-- Opening Marker --

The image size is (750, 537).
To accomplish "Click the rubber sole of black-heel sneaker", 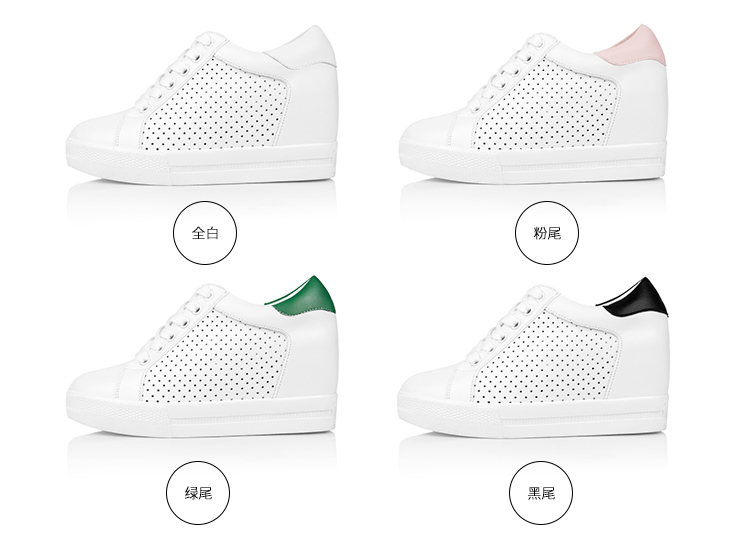I will click(x=532, y=415).
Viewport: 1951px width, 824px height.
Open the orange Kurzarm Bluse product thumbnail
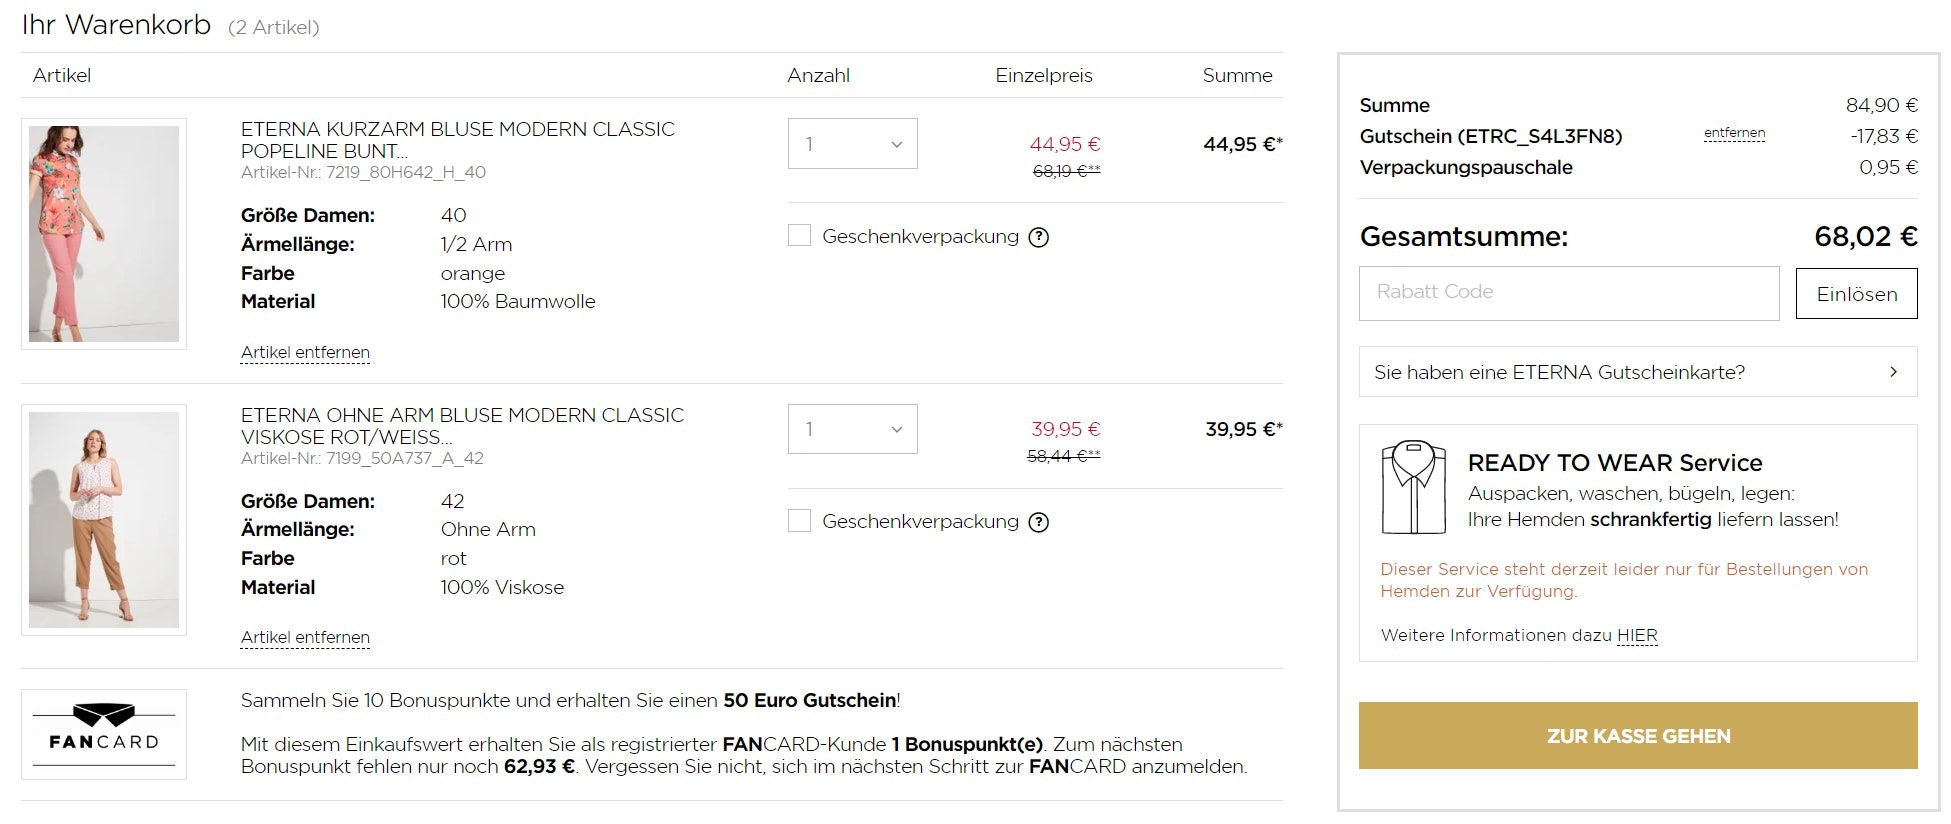click(104, 234)
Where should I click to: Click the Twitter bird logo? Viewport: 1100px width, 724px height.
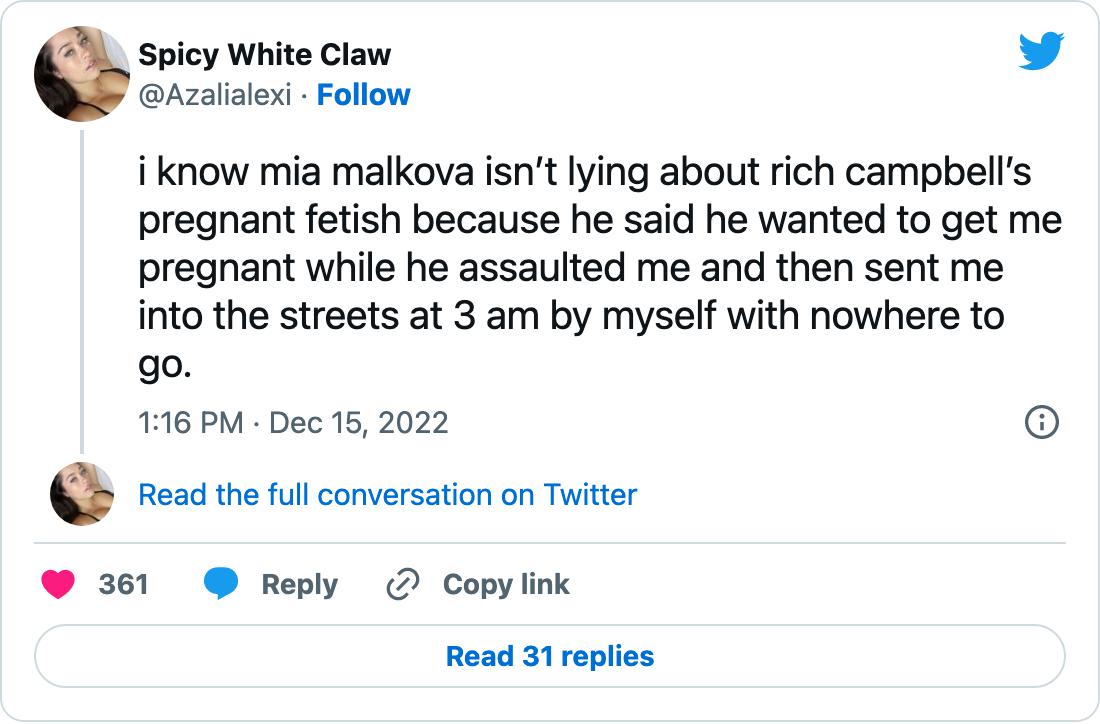(x=1041, y=52)
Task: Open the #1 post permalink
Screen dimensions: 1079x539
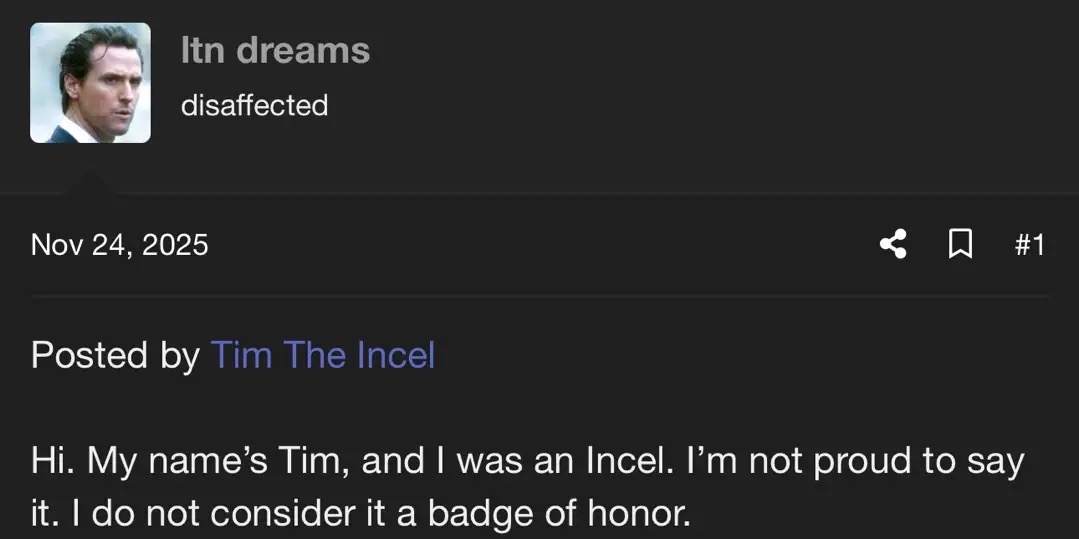Action: click(x=1029, y=244)
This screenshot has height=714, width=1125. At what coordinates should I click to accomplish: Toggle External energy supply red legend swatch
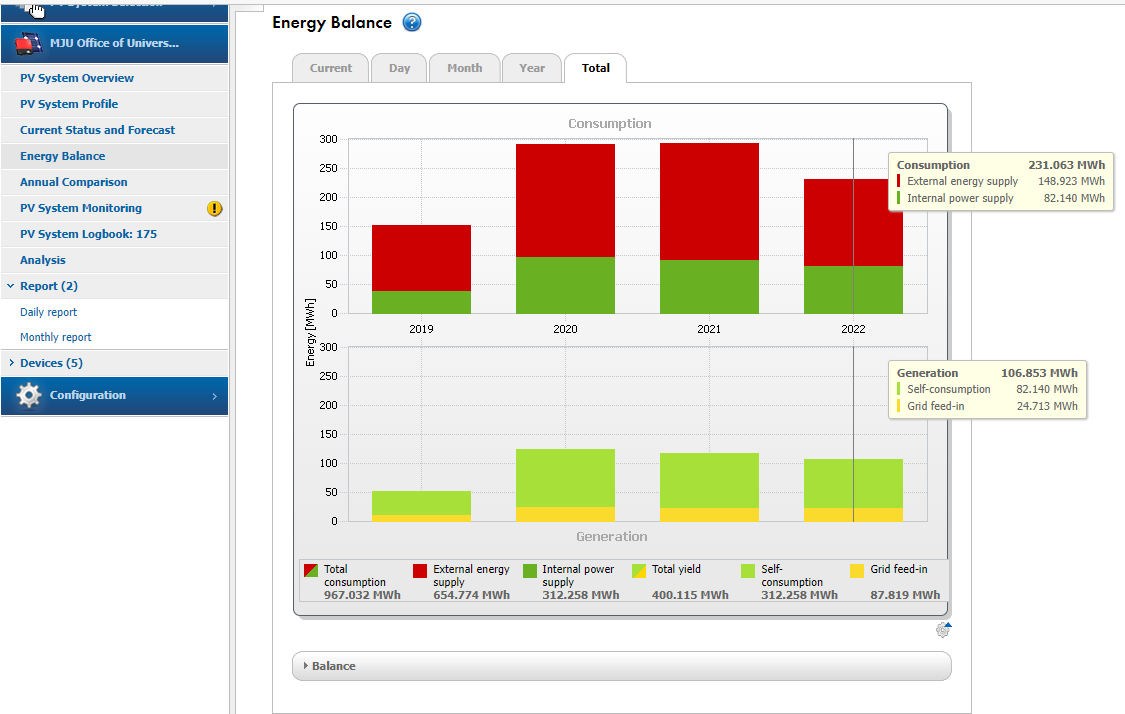(420, 571)
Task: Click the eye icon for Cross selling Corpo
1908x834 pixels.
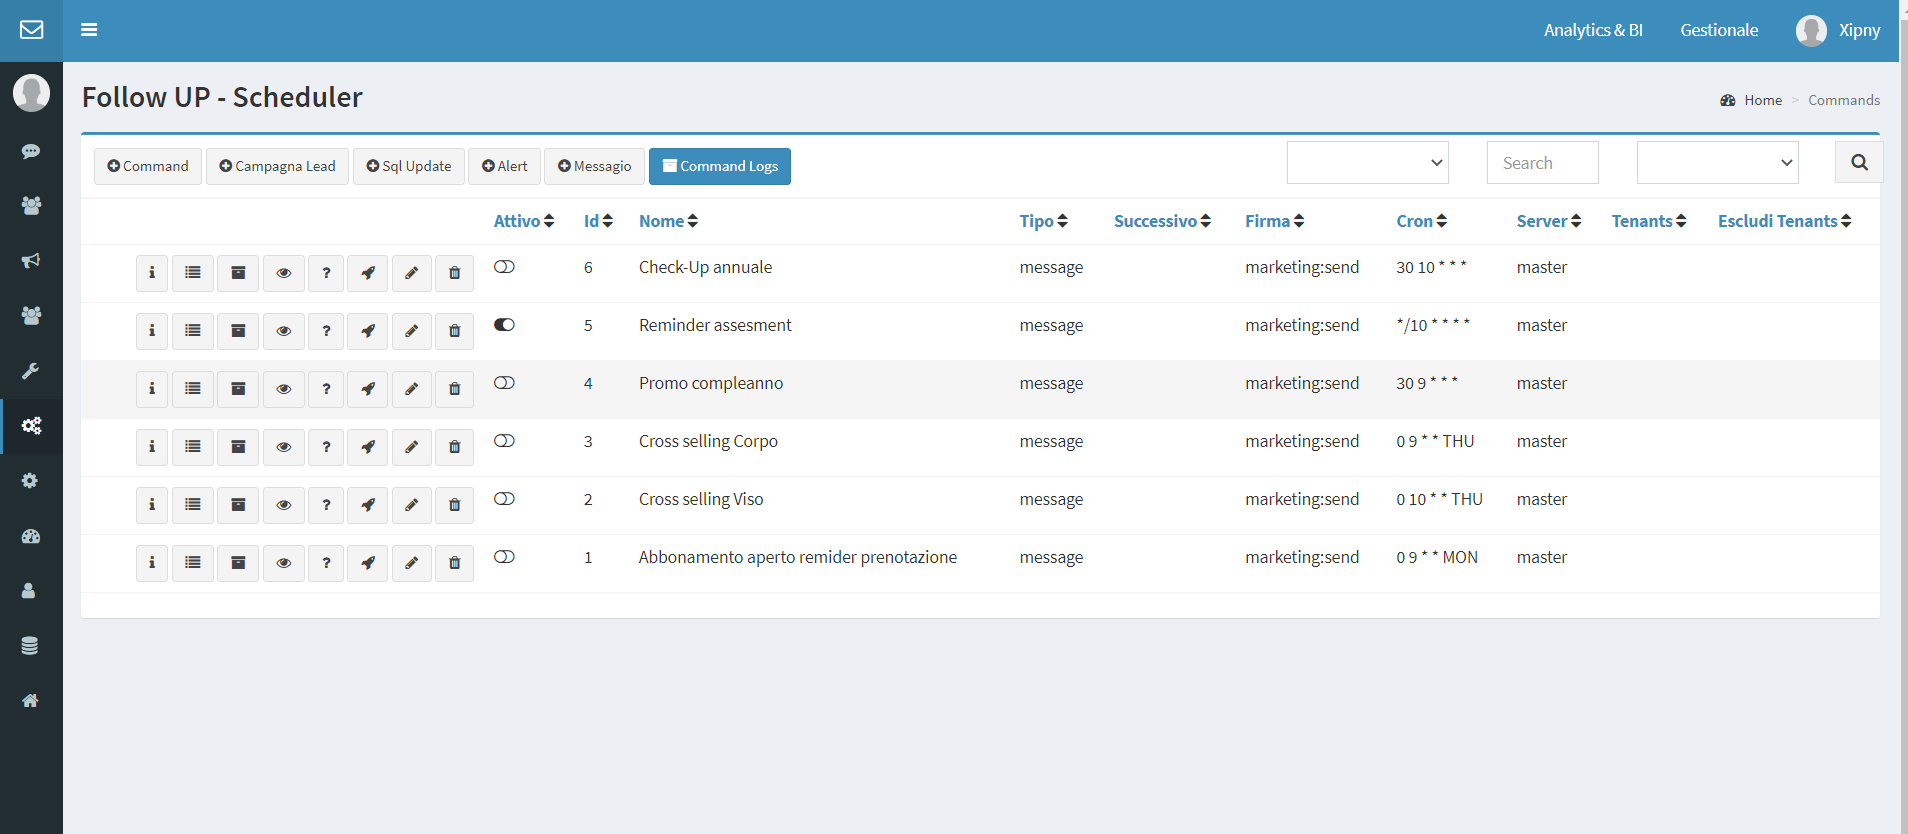Action: tap(284, 447)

-- Closing Marker --

== WHAT TO DO ==
Bring together every line in the entries that holds the string "Task".

== WRITTEN SOLUTION ==
Task: Open the #1 post permalink
Task: Click the eye icon for Cross selling Corpo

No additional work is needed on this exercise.